See Packard v. Gulf Development Company, Inc.,
In this case there is a total disregard of the rules. In argument appellant completely fails to relate any part of the brief and argument to any assignment of error. In fact, his total argument consists of the following:
"The Appellant would show to this Court that the DeKalb County Circuit Court, In Equity Sitting, erred when it failed to award the appellant the full right title and interest in the property owned jointly by appellant and appellee, and further erred in decreeing that the annual mortgage installments were to be paid out of the rents and income earned by the appellant from said property, and further compounded the error in overruling the Complainant's motion for rehearing, and taxing the cost of the rehearing against the Appellant.

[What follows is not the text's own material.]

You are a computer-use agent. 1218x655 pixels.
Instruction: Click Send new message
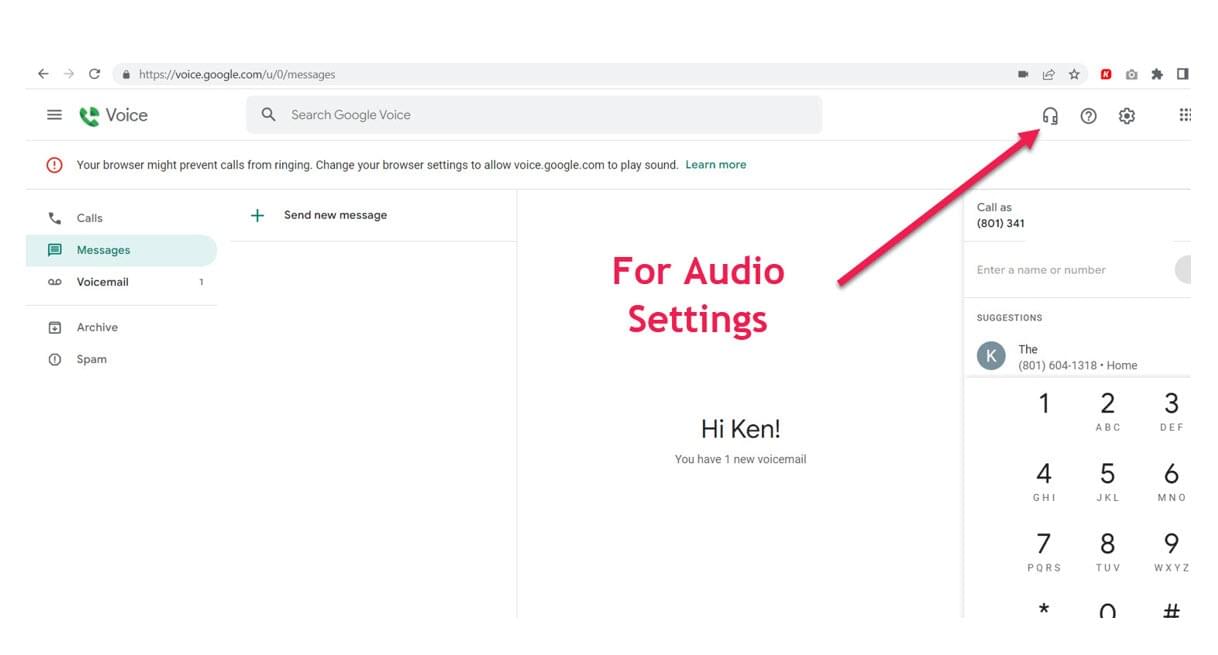(x=334, y=215)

"The accumulating of a property interest by a woman for a divorced husband through her labors and efforts, in sustaining a living, is without judicial presidence [sic] and judicial conscience in the State of Alabama.
"It is respectfully submitted that this case should be reversed and remanded as it pertains to the property settlement, for the grevious errors comitted [sic] by the Court in the final decree, and decree denying a rehearing for the Appellant."
As noted, we very reluctantly invoke the court's rules where there has been substantial *193 compliance with them. However, we are acutely aware of our responsibility in promptly handling cases appealed to this court and the interest of the entire bar in expeditious treatment of cases here pending. To promote this result, we have adopted rules which will facilitate that end. If we completely ignore them and take it upon ourselves to examine the entire record in a case where no reference is made to specific error complained of, the entire purpose of the rules will have been defeated.
Under the state of the case before us and the complete failure to comply with Rule 1 and Rule 8(9), we find too great a burden placed on the court and we cannot entertain review of this case. We must hold that all assignments of error have been waived and that the judgment of the lower court is affirmed. — See Woods v. City of Tuscaloosa,
Appeal dismissed.
LIVINGSTON, C. J., and MERRILL and HARWOOD, JJ., concur.